MS (DLC: TJ Papers, 232: 42031); consists of a rough fragment written by TJ on both sides of an unidentified address cover, with notations by Randolph recorded in notes below; undated and unaddressed, being assigned on the basis of internal and other evidence (see below).

TJ evidently wrote this memorandum shortly after he returned to Monticello on 15 or 16 Jan. 1794, as Randolph prepared for a trip to Richmond. On 23 Dec. 1793, TJ had sent his books and furniture that remained in Philadelphia by sloop to Robert Gamble in Richmond. As Randolph indicated (see note 4 below), they had not yet arrived on 25 Jan. 1794. Already in March 1793, TJ had sent his first large shipment of furniture and belongings, which he numbered as boxes 1 through 66, to Richmond to be stored in a warehouse until he returned to Monticello. TJ’s instructions to Randolph agree with an earlier notice he had given his daughter Martha when he wrote: “As I retained longest here the things most necessary, they are of course those I shall want soonest when I get home.
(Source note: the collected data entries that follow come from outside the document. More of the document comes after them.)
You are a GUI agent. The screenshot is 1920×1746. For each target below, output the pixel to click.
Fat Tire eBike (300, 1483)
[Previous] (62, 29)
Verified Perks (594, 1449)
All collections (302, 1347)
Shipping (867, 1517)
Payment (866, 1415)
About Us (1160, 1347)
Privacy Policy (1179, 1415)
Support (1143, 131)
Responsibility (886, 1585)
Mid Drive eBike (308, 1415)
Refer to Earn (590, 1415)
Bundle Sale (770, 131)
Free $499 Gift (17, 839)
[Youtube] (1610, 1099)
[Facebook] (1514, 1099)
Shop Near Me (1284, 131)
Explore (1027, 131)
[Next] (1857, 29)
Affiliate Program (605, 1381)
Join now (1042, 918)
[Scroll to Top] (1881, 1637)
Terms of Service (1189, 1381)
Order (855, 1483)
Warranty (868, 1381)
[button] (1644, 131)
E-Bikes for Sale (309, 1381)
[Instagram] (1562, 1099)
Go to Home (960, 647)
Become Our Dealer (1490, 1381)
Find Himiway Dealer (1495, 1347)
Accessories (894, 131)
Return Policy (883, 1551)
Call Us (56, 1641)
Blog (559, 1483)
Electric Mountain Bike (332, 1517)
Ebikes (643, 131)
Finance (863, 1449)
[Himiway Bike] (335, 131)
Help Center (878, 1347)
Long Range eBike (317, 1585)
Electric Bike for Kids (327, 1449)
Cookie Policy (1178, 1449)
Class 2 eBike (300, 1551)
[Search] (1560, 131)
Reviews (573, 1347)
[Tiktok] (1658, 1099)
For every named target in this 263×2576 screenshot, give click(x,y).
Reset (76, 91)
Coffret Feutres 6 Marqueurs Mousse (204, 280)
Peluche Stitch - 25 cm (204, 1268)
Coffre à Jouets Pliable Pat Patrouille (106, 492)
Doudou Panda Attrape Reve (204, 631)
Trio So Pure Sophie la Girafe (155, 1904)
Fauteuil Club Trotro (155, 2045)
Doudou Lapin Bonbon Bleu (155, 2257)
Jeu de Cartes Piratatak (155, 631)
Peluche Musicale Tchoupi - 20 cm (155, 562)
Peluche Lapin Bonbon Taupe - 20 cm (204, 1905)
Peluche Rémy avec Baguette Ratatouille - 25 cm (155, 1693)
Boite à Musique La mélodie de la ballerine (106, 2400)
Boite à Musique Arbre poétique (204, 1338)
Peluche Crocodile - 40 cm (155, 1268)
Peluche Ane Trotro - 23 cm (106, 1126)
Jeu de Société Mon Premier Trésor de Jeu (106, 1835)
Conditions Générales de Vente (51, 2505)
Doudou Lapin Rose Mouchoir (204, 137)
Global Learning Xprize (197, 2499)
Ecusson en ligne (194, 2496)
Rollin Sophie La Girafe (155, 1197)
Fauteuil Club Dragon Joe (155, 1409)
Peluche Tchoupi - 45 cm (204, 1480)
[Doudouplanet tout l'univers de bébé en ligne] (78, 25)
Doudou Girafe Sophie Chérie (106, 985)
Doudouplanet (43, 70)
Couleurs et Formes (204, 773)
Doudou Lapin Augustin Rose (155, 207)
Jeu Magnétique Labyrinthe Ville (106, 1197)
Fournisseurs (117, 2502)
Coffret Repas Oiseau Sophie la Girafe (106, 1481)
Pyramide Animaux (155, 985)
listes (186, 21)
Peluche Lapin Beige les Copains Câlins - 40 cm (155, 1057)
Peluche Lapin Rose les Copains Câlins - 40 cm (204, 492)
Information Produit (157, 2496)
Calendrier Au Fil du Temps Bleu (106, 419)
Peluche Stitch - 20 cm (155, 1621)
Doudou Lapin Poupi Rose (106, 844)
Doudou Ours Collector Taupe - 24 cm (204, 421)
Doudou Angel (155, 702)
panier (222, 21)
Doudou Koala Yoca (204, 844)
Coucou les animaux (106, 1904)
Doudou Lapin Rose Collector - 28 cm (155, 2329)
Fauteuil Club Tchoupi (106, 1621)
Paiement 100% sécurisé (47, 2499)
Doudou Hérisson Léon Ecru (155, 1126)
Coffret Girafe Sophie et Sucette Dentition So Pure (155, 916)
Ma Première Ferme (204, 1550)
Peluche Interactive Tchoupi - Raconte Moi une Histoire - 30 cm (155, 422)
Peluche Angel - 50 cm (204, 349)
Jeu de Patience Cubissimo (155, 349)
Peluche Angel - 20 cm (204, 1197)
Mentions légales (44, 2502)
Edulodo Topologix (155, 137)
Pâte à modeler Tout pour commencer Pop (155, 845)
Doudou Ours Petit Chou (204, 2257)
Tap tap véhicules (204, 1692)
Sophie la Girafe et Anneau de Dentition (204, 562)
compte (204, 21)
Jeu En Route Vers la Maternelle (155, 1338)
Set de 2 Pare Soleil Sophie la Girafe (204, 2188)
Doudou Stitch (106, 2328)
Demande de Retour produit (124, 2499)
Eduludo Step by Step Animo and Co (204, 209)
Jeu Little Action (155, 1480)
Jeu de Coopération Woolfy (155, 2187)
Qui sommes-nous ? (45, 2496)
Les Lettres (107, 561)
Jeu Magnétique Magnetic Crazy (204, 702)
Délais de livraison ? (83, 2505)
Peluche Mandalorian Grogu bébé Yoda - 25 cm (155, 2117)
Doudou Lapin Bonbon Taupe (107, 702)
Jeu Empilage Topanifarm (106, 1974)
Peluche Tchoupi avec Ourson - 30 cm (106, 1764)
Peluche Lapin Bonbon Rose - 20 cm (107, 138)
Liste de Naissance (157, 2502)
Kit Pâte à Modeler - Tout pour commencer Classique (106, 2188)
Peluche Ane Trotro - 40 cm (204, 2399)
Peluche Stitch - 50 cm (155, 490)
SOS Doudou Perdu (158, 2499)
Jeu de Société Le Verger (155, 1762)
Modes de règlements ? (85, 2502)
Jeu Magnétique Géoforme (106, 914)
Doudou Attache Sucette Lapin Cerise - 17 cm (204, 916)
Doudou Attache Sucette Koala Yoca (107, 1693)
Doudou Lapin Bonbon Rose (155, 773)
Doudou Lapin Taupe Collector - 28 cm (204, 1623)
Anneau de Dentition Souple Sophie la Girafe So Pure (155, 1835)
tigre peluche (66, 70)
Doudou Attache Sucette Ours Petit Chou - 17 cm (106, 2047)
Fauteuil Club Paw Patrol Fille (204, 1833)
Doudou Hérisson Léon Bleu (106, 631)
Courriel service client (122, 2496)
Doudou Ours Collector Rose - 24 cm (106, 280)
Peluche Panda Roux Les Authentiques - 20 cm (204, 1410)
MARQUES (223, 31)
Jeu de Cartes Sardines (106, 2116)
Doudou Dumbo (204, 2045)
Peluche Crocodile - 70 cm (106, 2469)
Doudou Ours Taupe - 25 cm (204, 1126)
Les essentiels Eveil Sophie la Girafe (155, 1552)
Therefore I would wish them, after their arrival to be carried up in preference to the packages formerly sent” (MB description begins James A. Bear, Jr., and Lucia C. Stanton, eds., Jefferson’s Memorandum Books: Accounts, with Legal Records and Miscellany, 1767–1826, Princeton, 1997, The Papers of Thomas Jefferson, Second Series description ends , 30 Mch. 1793, 15–16 Jan. 1794; TJ to Thomas Mann Randolph, 28 July 1793; TJ to Caleb Lownes, 18 Dec. 1793; TJ to Gamble and TJ to Martha Jefferson Randolph, 22 Dec. 1793; TJ to Archibald Stuart, 26 Jan. 1794).

TJ’s letter to Colo. Gamble was probably that recorded in SJL of 17 Jan. 1794, which has not been found but may have been hand delivered to Gamble. For the tender articles, see TJ to Martha Jefferson Randolph, 12 May 1793.

Tell Dr. Currie: since 1791, TJ had attempted to help Dr. James Currie collect a debt owed him by John Tayloe Griffin. In late 1793, TJ contacted Jared Ingersoll to serve as Currie’s attorney in his suit against Griffin (note to John Tayloe Griffin to TJ, 16 June 1793; TJ to James Currie, 8 Dec. 1793). A letter from Ingersoll to TJ of 15 Jan. 1794, recorded in SJL as received 2 Feb. 1794, has not been found. According to SJL, Ingersoll and TJ exchanged eight other letters between 2 Feb. 1794 and 4 Jan. 1796, all of which are missing.

1Beginning at this point, the following is interlined in Randolph’s hand: “⅚ in Richd. at 30 days. 5/9 may be obtained at same credit in Petersg. it is said.”

2Randolph here answered: “it cannot.”

3Randolph here wrote: “¾ by the Hhd.”

4Randolph here interlined: “not arrived on Jan. 25.”

5Randolph here wrote: “directed to be sent by 1st. waggon.” He continued with the following interlineation: “and in consequence of the general inoculation it was impossible to get Porters.”

6The following appears at the top of the fragment in Randolph’s hand: “a box of the Encyclopedia sent round to—Mason in Richmond from Georgetown,” Randolph adding, probably at a later date and in a smaller hand: “-directed to be lodged at Colo. Gambles to be taken thence by the first waggon.”

7Following in Randolph’s hand: “communicated by note.”